[Document extract]
To help with the analogue side of the simulation, EDA companies came up with the idea of FastSPICE, perhaps better termed NotQuiteSPICE. FastSpice was invented to accelerate the process of simulating analogue circuits. These products typically use faster, but less accurate, algorithms to improve runtimes. In order to let designers control accuracy, they typically have options to control the trade off between speed and accuracy. For example, charge conservation is important to the switched capacitor circuits used in many on-chip A/D converters, but this adds to the runtime and is not necessary in other circuits. So the vendors make it possible to disable these features.
The issue when these tools were first introduced was that they pushed the burden of deciding which parts of the model are important to a given circuit onto the circuit designer. Pick the wrong optimisation and the nominal 'within 1% of SPICE' accuracy, often claimed by FastSPICE suppliers, quickly becomes 10%, 20% or worse. And the only way to find out that the assumption is wrong is to run SPICE or make a test chip, defeating the whole purpose of using FastSPICE. More recently, tools have incorporated techniques to switch optimisations on and off automatically, based on the characteristics of the circuit fed into them.

[Data for review]
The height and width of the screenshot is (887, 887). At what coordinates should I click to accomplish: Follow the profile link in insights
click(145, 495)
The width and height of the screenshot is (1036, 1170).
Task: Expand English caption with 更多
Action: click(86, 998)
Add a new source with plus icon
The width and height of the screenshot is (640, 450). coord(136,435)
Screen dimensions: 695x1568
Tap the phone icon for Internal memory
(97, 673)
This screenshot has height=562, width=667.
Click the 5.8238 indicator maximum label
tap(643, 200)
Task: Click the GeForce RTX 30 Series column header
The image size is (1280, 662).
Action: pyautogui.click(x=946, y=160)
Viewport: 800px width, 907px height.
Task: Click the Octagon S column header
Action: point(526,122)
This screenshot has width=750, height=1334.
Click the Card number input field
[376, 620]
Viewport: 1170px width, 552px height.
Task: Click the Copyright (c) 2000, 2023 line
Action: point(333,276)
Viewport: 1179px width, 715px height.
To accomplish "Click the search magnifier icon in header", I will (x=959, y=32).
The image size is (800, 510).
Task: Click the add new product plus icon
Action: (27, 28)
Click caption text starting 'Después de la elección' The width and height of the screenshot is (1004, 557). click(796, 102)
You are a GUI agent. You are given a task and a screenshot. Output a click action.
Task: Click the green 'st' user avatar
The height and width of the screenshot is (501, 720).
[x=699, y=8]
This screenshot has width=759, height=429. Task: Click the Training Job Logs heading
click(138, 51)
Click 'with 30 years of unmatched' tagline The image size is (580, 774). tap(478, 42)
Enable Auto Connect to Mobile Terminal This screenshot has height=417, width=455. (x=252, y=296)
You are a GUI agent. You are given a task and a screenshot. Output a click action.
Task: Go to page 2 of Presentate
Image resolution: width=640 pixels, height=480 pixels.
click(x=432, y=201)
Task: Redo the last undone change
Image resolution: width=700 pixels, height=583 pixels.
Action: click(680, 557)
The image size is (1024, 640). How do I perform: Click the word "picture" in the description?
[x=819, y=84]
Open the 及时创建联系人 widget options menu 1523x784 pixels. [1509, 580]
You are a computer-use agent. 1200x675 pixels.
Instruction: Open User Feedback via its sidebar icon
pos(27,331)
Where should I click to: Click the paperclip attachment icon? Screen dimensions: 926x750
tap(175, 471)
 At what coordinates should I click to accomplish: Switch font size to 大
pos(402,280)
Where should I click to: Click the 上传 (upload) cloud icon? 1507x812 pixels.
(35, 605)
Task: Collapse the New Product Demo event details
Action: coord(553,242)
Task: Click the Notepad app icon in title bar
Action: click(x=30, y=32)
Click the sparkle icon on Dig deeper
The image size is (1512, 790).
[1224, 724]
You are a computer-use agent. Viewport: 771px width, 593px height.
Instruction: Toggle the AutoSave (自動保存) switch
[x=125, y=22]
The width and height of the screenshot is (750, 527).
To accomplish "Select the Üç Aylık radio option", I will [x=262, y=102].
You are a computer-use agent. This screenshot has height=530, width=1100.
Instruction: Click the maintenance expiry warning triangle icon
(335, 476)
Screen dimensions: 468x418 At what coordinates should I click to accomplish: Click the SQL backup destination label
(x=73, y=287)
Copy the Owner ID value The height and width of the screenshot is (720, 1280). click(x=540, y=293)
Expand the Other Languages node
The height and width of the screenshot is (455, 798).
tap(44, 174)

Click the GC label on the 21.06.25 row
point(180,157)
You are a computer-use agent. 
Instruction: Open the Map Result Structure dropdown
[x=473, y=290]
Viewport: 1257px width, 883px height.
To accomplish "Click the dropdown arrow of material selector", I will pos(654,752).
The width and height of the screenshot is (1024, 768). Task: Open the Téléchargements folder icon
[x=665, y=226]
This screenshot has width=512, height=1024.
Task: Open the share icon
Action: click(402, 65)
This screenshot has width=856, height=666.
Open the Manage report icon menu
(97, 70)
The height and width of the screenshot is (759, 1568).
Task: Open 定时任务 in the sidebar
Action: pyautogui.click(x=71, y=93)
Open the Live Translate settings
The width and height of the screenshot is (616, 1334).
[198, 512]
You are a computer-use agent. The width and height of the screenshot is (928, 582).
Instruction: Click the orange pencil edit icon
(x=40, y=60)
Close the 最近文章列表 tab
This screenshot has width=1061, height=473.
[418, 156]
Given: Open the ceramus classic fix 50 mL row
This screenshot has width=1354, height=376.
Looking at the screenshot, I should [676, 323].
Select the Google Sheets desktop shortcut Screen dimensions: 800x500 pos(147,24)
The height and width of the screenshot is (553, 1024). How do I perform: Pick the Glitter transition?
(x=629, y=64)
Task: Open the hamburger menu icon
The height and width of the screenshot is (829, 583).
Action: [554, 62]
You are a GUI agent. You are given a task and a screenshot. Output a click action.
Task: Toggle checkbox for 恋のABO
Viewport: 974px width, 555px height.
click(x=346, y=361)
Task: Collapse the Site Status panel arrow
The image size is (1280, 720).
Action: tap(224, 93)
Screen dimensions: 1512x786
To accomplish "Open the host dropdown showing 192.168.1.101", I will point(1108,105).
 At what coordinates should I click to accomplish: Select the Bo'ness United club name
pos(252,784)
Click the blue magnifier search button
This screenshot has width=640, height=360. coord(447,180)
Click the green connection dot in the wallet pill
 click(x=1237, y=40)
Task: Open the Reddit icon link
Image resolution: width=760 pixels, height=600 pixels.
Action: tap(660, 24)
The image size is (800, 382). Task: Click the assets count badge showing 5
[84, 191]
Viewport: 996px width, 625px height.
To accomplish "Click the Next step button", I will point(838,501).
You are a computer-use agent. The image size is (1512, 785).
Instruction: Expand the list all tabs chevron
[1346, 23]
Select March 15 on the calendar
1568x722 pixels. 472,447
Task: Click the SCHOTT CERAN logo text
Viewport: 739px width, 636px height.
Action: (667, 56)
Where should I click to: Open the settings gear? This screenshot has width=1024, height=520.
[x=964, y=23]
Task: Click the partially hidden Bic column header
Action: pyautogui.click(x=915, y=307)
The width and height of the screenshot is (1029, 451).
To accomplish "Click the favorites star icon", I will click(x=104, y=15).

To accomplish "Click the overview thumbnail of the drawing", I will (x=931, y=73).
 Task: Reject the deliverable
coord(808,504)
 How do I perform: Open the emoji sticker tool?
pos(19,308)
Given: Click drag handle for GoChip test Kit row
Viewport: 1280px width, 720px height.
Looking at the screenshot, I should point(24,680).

[Exercise tasks]
a) In the FastSPICE text, give again the part that opens with the words containing "To help with" and closes with "disable these features.".
b) Answer these questions from the FastSPICE text, one answer per line:
(i) Which circuits is charge conservation important to?
(ii) What accuracy do FastSPICE suppliers often claim?
(iii) What do more recent tools switch on and off automatically, and based on what?
c) According to the FastSPICE text, why do vendors let designers disable features such as charge conservation? Answer in one to three sentences.

[Answers by item]
a)
To help with the analogue side of the simulation, EDA companies came up with the idea of FastSPICE, perhaps better termed NotQuiteSPICE. FastSpice was invented to accelerate the process of simulating analogue circuits. These products typically use faster, but less accurate, algorithms to improve runtimes. In order to let designers control accuracy, they typically have options to control the trade off between speed and accuracy. For example, charge conservation is important to the switched capacitor circuits used in many on-chip A/D converters, but this adds to the runtime and is not necessary in other circuits. So the vendors make it possible to disable these features.

b)
(i) The switched capacitor circuits used in many on-chip A/D converters.
(ii) Within 1% of SPICE.
(iii) Optimisations, based on the characteristics of the circuit fed into them.

c) Charge conservation adds to the runtime, and it is not needed in circuits other than ones like the switched capacitor circuits in on-chip A/D converters. Letting designers turn it off gives them control over the trade-off between speed and accuracy.